Python: File I/O

This is part of my Python & Django Series which can be found here including information on how to download all the source code.

This article runs through reading and writing to files.

User Input

When running terminal applications we can write to the terminal stream with the print command and also collect information from the user with the input command.

The input command takes a string to display to the user prompting them to input some data.

In the following example we ask the user their name with the input command and assign it to a variable called name.

It is important to note that the runtime environment pauses the application while it is waiting the user for their input.

Code:

name = input('What is your name?: ')
print("Hello", name)

File Class

The remainder of the article looks at how to read and write to physical files in various formats of data.
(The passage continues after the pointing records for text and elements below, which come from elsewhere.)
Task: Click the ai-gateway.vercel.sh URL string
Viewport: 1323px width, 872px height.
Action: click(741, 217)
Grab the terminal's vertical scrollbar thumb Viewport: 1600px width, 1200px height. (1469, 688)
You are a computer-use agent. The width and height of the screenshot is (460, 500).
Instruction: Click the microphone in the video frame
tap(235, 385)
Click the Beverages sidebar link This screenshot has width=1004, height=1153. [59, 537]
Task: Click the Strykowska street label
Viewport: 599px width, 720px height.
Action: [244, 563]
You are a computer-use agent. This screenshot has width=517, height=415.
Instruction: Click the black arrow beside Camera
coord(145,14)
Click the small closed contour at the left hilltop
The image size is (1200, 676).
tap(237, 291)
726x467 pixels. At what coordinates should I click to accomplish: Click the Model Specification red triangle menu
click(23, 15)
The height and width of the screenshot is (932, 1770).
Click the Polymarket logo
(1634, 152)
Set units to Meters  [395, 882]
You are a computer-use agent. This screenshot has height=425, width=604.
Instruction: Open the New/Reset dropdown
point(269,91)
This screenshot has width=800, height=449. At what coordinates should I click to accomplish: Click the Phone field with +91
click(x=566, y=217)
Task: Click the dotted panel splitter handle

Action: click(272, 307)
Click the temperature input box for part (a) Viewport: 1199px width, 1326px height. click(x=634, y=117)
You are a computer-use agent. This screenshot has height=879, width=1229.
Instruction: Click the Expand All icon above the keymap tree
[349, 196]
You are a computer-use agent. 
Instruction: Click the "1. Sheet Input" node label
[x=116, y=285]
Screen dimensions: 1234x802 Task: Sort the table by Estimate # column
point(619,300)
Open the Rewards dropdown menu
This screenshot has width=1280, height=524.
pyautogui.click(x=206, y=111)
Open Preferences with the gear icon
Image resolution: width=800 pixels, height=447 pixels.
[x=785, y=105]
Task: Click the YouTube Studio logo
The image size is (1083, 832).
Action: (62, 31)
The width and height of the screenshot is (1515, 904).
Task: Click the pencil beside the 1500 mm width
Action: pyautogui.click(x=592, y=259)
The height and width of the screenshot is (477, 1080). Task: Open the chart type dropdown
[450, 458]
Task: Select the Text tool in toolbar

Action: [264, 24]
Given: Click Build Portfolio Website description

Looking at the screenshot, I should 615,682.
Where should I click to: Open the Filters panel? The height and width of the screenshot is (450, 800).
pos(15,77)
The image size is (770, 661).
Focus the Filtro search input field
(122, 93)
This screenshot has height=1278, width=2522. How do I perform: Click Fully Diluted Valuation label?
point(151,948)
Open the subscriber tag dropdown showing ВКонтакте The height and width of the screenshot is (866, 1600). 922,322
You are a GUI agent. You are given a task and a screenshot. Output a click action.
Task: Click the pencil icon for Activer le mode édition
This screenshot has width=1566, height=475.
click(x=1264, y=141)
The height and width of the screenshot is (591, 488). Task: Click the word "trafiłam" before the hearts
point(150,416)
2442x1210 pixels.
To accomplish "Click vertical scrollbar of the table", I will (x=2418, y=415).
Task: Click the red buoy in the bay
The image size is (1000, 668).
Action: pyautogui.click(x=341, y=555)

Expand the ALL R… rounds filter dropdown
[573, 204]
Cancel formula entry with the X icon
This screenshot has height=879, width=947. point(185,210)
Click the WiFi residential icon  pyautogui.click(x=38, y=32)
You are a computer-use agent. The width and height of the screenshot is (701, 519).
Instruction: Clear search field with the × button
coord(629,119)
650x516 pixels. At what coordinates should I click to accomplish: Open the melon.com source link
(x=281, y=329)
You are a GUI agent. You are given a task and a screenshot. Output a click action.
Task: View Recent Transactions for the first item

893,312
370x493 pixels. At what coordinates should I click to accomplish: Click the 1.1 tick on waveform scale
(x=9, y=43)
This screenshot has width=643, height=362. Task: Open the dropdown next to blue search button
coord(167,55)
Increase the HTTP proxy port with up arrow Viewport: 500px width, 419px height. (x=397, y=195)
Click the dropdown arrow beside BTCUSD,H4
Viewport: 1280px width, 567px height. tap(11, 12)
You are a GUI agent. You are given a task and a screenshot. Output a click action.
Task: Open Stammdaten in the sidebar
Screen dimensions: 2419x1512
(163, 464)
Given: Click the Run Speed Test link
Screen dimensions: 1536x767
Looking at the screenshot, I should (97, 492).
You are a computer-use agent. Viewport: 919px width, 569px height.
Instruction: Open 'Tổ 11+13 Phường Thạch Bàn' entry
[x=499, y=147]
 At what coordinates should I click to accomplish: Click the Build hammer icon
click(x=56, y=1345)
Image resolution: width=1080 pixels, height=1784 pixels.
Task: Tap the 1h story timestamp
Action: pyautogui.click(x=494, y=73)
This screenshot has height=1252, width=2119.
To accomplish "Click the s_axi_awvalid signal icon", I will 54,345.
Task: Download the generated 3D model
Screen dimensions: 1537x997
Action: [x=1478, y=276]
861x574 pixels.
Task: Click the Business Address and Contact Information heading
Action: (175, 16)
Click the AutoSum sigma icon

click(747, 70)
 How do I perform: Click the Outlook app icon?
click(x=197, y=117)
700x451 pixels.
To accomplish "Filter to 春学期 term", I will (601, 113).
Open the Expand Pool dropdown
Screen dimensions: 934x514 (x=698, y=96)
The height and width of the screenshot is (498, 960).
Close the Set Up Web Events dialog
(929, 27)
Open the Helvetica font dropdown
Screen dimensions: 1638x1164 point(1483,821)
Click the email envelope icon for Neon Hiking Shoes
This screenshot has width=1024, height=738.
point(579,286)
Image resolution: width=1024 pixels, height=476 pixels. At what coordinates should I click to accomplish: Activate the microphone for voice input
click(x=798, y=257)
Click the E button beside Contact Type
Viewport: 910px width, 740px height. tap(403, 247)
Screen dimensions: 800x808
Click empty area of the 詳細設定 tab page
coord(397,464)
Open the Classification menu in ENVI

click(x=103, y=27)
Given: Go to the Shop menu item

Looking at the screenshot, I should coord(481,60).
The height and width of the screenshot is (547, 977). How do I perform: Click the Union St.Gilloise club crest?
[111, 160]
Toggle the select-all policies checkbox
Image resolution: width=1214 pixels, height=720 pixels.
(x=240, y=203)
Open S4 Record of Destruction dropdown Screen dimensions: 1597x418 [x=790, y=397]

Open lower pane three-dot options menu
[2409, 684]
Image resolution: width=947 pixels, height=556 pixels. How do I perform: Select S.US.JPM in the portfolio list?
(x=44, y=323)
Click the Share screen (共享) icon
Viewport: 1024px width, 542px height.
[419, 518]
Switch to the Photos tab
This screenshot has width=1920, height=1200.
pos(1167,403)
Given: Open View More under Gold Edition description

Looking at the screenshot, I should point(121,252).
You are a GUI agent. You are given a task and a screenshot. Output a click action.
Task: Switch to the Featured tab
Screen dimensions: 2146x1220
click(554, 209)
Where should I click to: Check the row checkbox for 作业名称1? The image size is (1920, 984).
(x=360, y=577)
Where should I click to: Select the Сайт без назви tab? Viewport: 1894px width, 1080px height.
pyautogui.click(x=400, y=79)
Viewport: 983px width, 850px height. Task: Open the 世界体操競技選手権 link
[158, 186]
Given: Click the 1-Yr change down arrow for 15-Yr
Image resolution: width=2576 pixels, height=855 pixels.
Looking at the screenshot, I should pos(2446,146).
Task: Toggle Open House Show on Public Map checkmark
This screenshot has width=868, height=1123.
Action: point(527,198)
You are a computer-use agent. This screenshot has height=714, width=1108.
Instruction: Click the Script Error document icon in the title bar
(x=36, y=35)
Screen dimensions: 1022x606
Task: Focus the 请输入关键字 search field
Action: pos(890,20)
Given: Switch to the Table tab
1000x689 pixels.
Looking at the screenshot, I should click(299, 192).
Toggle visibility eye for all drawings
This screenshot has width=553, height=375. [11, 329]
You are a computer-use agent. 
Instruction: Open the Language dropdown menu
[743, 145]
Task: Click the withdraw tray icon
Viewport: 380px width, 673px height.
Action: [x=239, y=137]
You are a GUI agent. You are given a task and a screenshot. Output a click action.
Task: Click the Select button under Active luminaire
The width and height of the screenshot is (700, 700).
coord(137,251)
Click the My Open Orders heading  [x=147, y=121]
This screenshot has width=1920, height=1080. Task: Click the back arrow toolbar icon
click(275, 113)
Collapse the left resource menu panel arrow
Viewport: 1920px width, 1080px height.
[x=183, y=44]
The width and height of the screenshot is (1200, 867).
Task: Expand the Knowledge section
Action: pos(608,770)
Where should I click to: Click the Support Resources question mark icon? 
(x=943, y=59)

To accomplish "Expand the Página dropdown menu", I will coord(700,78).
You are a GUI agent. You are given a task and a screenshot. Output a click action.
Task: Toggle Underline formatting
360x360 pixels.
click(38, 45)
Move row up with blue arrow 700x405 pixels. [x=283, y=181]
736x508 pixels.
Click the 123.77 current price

All file access in Python uses a File class which is generated with the open function. Below defines the various parameters permissible to the open function.

Code:

a_file = open("FileName.txt", "[rw//r+][b]")

The first parameter is the file path of the file to read or write, the second parameter is a string representing the access type and file type required.

File access can be defined as permutations of read or write.

Access Description
r Readonly, which is the default
w Write, overwrite all existing data
a Write Append, opened at the end of file for appendage
r+ Allow read and write access

By default it is assumed UTF-8 text access is required. The usage of b along with the access type can define binary access.

Type Description
[none] Defaults as UTF-8 (text)
b Binary access

With Statement

As a file handle is an expensive resource you should always call close upon the file after you have finished working with it.

Code:

a_file = open("afile.txt")
# Actions upon the file.
a_file.close()

As you can never guarantee that your code will run all the way through to the calling of the close function without an error, it is best practice to place protection around your code to ensure it is always called. You could place the close() within the finally statement of a try catch block though Python provides the with statement which is easier and more elegant to use.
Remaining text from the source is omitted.